The other day George Monbiot of the Guardian had me round for the weekend at his country seat in Machynlleth, Wales. You’ll never guess what we had for dinner after a fine afternoon’s sport shooting the red kite which infest that region like a verminous plague. First, we had leatherback turtle soup; then a delicious tranche of foie gras à la Nigella; then a superb escalope of cruel-reared veal in a wild okapi reduction on a bed of endangered tropical hardwood; then finally, the pièce de résistance, candied polar bear cub paws marinaded in Château d’Yquem. Afterwards, the world’s third most famous Old Stoic (after Perry Worsthorne and his seducer the late George Melly) proposed a toast: ‘To the eco-bollocks that makes me my fortune!’

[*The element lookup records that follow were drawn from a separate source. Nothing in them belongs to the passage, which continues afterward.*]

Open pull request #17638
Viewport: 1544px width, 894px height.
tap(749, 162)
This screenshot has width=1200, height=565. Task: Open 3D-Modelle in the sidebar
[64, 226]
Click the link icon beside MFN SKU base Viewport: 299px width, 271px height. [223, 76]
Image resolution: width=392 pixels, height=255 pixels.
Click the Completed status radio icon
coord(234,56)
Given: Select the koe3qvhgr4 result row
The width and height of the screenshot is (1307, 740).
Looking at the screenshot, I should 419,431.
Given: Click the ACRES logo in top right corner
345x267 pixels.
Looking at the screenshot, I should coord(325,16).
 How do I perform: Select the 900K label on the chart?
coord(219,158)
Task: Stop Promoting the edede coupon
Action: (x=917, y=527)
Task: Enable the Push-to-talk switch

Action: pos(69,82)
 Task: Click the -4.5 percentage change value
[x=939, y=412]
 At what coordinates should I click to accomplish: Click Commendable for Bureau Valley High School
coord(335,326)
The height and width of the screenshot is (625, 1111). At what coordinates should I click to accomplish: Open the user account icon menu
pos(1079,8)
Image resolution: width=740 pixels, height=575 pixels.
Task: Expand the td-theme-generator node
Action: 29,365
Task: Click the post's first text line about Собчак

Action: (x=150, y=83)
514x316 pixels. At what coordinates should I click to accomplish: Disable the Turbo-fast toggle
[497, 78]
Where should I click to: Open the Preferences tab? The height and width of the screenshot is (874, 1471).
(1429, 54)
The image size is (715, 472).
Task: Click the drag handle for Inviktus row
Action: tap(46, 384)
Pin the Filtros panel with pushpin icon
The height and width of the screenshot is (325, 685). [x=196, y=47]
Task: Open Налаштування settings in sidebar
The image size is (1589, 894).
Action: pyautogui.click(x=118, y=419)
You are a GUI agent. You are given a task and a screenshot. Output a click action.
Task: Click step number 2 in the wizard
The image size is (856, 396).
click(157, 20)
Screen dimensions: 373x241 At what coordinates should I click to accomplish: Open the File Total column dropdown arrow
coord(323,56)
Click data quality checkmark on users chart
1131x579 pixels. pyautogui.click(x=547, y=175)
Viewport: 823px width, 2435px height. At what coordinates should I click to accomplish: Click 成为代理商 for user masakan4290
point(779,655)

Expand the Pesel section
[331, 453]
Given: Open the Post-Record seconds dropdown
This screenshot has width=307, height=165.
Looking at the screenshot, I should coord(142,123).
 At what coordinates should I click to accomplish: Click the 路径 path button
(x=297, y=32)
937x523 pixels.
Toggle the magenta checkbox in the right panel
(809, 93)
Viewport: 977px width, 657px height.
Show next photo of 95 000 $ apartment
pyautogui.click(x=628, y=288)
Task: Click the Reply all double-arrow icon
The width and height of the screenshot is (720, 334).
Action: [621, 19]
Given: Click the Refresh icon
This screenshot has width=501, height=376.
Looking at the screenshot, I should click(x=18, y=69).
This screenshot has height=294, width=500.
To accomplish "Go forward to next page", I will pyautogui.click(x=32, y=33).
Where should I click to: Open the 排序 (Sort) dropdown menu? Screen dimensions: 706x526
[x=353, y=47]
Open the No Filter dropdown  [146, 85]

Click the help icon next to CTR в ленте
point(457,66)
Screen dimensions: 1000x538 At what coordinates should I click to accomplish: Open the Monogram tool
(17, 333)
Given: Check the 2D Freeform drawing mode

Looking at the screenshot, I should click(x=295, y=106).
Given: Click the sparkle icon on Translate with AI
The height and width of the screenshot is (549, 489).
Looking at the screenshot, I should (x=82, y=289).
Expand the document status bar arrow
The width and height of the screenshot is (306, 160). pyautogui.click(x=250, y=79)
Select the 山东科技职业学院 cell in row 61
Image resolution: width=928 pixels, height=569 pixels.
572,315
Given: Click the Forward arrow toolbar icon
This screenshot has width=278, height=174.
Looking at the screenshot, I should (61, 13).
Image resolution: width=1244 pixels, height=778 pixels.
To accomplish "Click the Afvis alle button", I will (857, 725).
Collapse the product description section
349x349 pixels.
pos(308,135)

No, no, really, I jest. Granted, the world of eco-propaganda can be awfully lucrative, what with all the money sloshing around from advocacy groups like Greenpeace and from big oil companies like Shell trying to ‘greenwash’ their image by giving handouts to the Guardian environment pages. But not for a moment do I imagine that George Monbiot writes his paranoid, hair-shirt, anti-capitalist eco-screeds in order to please his paymasters. Nope, I’m quite sure the dear chap genuinely, sincerely believes every word he writes.
The same is true of most journalists, from hardcore leftists such as Polly Toynbee, Rod Liddle and David Aaronovitch right across the political spectrum to Douglas Murray and Paul Johnson. No more could Polly be bribed to write in praise of free-market capitalism for the Daily Mail than Charles Moore could be persuaded to write a meditative ‘on boshing my first E’ piece for the Guardian or Nick Cohen could be coaxed into writing ‘Why I totally heart George Galloway’ for Jihadism Now. Journalists, for all their failings, tend to be romantics: they’re in this game to write what they believe in, rather than to whore themselves to the highest bidder.
This is why I was so gobsmacked a few months ago when Monbiot suddenly took it upon himself publicly to declare his income sources, apparently in a bid to shame his ideological opponents into confessing the extent to which their own jottings were funded by sinister business interests.